When workers demanded salary increases during the civil war against separatist Liberation Tigers of Tamil Eelam (LTTE), Rajapakse menaced the unions, saying: “Are you asking me to stop the war and increase the salaries?” The unions bowed down to the government’s threat and abandoned their pay demands.

Now the government is heaping the combined burden of huge debts from the war and the impact of global economic crisis onto the backs of working people. The suppression of public sector wages is part of an austerity program designed to meet the demands of the International Monetary Fund to slash the budget deficit and implement pro-market reforms. The government’s decision to start privatising university education is another feature of these measures.

While the unions refused to wage a political campaign against Rajapakse, the government strenuously opposed the protest actions. It warned university teachers they would not be reappointed to administrative posts that they had relinquished. Pro-government students tried to obtain court orders to stop teachers from resigning from these posts.

The Socialist Equality Party (SEP) and the International Students for Social Equality (ISSE) explained that to defend living conditions and to oppose university privatisation, teachers and students should turn to the working class and fight for a workers’ and peasants’ government to implement socialist policies.

Union leaders Dewasiri and Sumanasiri Liyanage, a political science professor at Peradeniya University, claimed that there was a solution within the capitalist system. At a meeting in Colombo on June 20, Liyanage proclaimed that “the wage struggle will be won definitely.” He declared: “Social welfare ideas have been undermined by the market policies… the government does not know how to line up economic policies according to priorities.”

Following Liyanage, Dewasiri said “a struggle should be waged against neo-liberalism for the social development and social justice.” He then told the university teachers that their wage struggle was not “against the government.”

The ex-radicals, Liyanage and Dewasiri, once claimed to fight for “socialism” but today they have come forward to block any fight against the government and to claim that social justice can be established under capitalism. Their sell-out of the wage campaign is a direct consequence of their politics.

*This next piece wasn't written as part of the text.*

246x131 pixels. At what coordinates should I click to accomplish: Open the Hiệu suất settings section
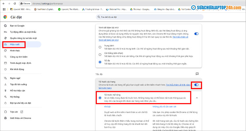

The union made no appeal to workers and students who were sympathetic to their campaign. Instead, hoping for a compromise with the government, it turned to the opposition United National Party (UNP) and several partners in the ruling coalition, the Lanka Sama Samaja Party (LSSP), the Stalinist Communist Party and the communalist Peoples United Front (MEP), and held a meeting with these parties on June 26. All of these organisations support the IMF’s austerity agenda.

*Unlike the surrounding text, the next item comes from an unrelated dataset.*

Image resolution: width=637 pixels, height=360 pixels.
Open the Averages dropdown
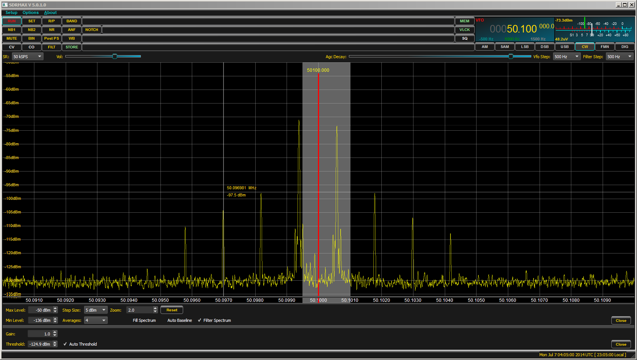(96, 320)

Wickremabahu Karunaratna, the leader of the Nava Sama Samaja Party (NSSP), backed the FUTA leaders even as they were preparing the betrayal. Shamelessly, Karunaratna participated in the meeting held on June 26, reinforcing the lie that pressure could force the government to concede the demands of university teachers.

We urge university teachers and students to seriously consider the political lessons of this struggle, to break from the capitalist parties and the straitjacket of trade unions and to join the struggle of the SEP and its student organisation, the ISSE, in order to build a socialist movement of the working class.